Just days after Gaza's Hamas-run government announced its resignation, Palestinian Authority President Mahmoud Abbas issued a decree setting legislative elections for November 28. This vote marks the first such election in twenty years as a technocratic committee prepares to enter Gaza.
International calls for Palestinian Authority reform face severe hurdles as Israel refuses to hold elections in occupied East Jerusalem. Gaza's infrastructure remains shattered, and population records are dangerously outdated. A report released July 7 by Peace Now and Kerem Navot exposes a rapid de facto annexation of the West Bank. Between 2023 and 2025, authorities established 185 new outposts and expelled 118 Palestinian herding communities. One hundred two new settlements now exist while illegal farms control over 1.1 million dunams of territory. This massive land grab functions as a single, systematic government policy.
In the northern Jordan Valley, bulldozers uprooted more than 300 olive and grape trees near Atuf for the Crimson Thread project. Water lines serving 45,000 dunams were severed to build military roads and walls. Near Jenin, Israeli forces destroyed over 1,500 olive trees in Zububa since early July. Demolition crews razed homes and agricultural structures across Shuqba, Jit, Nablus, Sur Baher, Khirbet al-Miyah, and Bruqin during the week. Settlers even demolished Yanun Elementary School just eight months after ethnically cleansing the community of 15 children.
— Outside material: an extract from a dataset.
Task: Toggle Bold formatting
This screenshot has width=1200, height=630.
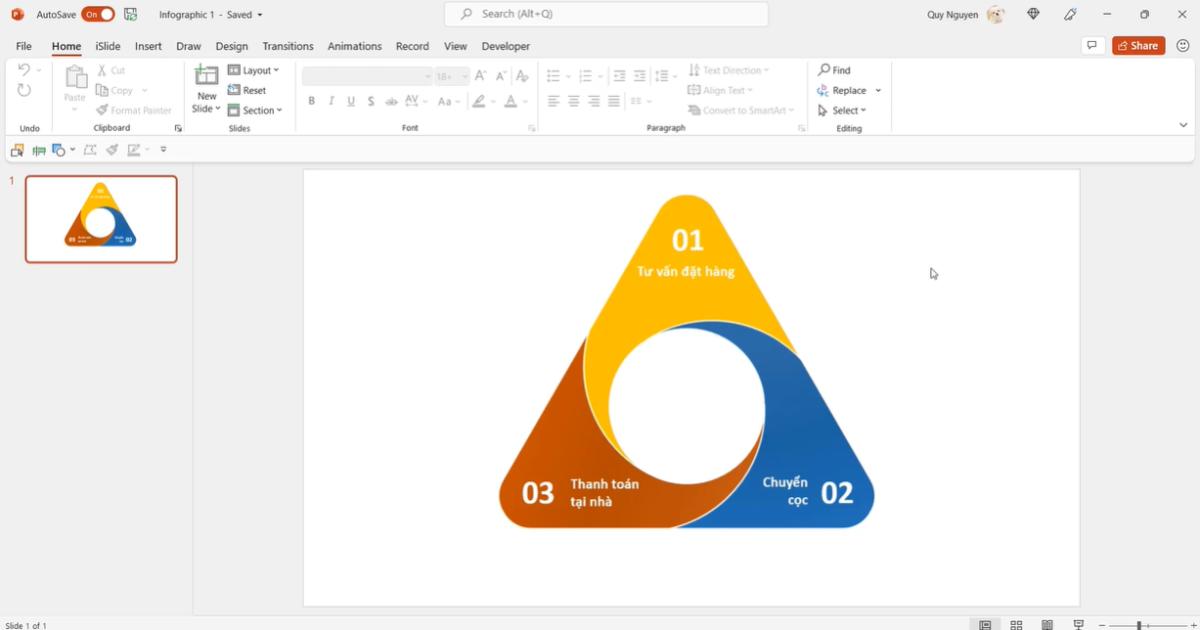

On July 13, officials forced the Abu Tir family to self-demolish their East Jerusalem home while fining them 80,000 shekels. Seven members now face homelessness. The Colonization and Wall Resistance Commission noted 49 military land-seizure orders issued in the first half of 2026 alone. These decrees cover 2,093 dunams, mostly along settler bypass roads including Route 60, exceeding all orders from 2025. Settler violence remains unchecked as Israeli forces provide active protection. Activist Osama Makhamreh documented five days of attacks against the Ibrahim Ismail al-Jabour family in Huwara. Soldiers detained the elderly patriarch while settlers injured seven relatives, including two children. No attackers faced arrest despite these crimes.
About 150 settlers swarmed Deir Jarir from four directions on July 9 while blocking ambulances with force. In al-Mughayyir, live fire and stun grenades wounded residents, striking a ten-year-old boy in the head. Israeli forces confiscated ambulance keys to hinder medical response. Near Jenin, settlers and soldiers expelled four families from Khirbet Asaeed after seventy years of residence. The Office for the Coordination of Humanity recorded at least 35 settler incidents causing casualties or damage last week. This brings the 2026 total to over 1,200 incidents across more than 240 communities.
As global scrutiny intensifies, disputes over basic facts entangle visiting American politicians. US Congressman Ro Khanna claimed his group was detained for an hour by settlers near Khirbet Zanuta. Soldiers then prevented him from leaving the emptied village during his tour. These overlapping crises highlight a deteriorating situation requiring immediate international attention and action.
Israeli forces claimed they scattered the settlers immediately upon arrival. Khanna told NBC News that this account was a lie. The same dismissal of international oversight has infected Israeli courts as well. Haaretz reported that prison authorities abruptly banned Red Cross visits to Palestinian detainees. This action ignored a unanimous High Court ruling issued last month. Oded Feller from the Association for Civil Rights in Israel stated clearly: "to continue concealing the abuses taking place in IPS facilities".
Even standard diplomatic channels face obstruction now. Israel blocked the Arab League's secretary-general from entering the West Bank to meet President Abbas, according to Wafa. This move joins outposts, demolitions, and ignored court orders. Every step points toward a single, dangerous reality: brazen defiance.